Many fairy tales depict the hero or heroine setting out on a quest, such as in East of the Sun and West of the Moon where the heroine seeks her husband, The Seven Ravens where the heroine seeks her transformed brothers, or The Golden Bird where the prince sets out to find the golden bird for his father. Other fairy tale characters may set out with no more definite aim than to "seek their fortune", or even be cast out instead of voluntarily leaving, but learn of something that could aid them along the way and so have their journey transformed from aimless wandering into a quest.
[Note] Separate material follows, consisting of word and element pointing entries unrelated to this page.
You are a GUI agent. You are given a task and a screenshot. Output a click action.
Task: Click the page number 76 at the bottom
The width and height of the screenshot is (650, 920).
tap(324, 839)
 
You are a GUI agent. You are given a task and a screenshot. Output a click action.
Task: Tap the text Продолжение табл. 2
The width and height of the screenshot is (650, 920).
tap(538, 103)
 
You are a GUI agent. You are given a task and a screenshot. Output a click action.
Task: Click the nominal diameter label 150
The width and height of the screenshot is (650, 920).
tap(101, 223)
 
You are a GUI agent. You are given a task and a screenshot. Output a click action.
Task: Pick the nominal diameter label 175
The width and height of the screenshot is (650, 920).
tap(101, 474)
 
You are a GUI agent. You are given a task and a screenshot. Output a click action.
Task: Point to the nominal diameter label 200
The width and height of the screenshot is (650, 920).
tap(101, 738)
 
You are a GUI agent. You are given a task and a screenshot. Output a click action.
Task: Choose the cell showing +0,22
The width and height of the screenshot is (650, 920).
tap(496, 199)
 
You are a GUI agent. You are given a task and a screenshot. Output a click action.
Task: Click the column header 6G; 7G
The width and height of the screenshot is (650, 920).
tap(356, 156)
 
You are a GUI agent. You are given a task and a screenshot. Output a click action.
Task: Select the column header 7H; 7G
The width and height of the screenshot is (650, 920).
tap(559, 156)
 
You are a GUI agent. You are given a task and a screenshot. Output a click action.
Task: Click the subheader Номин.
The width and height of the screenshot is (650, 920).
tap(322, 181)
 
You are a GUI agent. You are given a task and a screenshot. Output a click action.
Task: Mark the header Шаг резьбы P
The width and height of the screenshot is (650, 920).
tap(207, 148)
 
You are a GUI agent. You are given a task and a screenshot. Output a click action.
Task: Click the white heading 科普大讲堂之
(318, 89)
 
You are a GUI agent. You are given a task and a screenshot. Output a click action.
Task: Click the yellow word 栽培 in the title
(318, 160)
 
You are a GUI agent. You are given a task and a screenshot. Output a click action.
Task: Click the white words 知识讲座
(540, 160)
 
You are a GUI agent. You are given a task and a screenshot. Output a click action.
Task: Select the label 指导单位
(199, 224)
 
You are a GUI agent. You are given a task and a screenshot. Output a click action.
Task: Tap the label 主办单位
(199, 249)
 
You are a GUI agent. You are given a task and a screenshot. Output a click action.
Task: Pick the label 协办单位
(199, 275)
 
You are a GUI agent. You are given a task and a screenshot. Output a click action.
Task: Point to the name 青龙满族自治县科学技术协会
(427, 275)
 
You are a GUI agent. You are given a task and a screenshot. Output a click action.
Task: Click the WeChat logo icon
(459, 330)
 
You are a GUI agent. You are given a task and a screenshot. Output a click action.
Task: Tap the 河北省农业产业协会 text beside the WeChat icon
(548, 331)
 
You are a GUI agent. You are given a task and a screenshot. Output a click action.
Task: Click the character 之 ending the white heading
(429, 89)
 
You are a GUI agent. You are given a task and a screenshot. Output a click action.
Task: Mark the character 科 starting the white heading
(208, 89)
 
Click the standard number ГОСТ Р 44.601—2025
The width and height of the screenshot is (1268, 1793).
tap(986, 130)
While other characters can also set forth on quests — the hero's older brothers commonly do — it is the hero that is distinguished by their success.

==Modern literature==

Quests continued in modern literature. Analysis can interpret many (perhaps most) stories as a quest in which the main character is seeking something that they desire, but the literal structure of an Arthurian quests seeking something is, itself, still common.

Quests appear in fantasy literature, as in Rasselas by Samuel Johnson, or The Wonderful Wizard of Oz, where Dorothy, Scarecrow (Oz), the Tin Woodman, and the Cowardly Lion go on a quest for the way back to Kansas, brains, a heart, and courage respectively. Quests also play a major role in Rick Riordan's fantasy books, among them Percy Jackson & the Olympians, The Heroes of Olympus, and The Kane Chronicles, and in dark fantasy novel The Talisman by Stephen King and Peter Straub.

A familiar modern literary quest is Frodo Baggins's quest to destroy the One Ring in Tolkien's The Lord of the Rings. The One Ring, its baleful power, the difficult method which is the only way to destroy it, and the spiritual and psychological torture it wreaks on its bearer.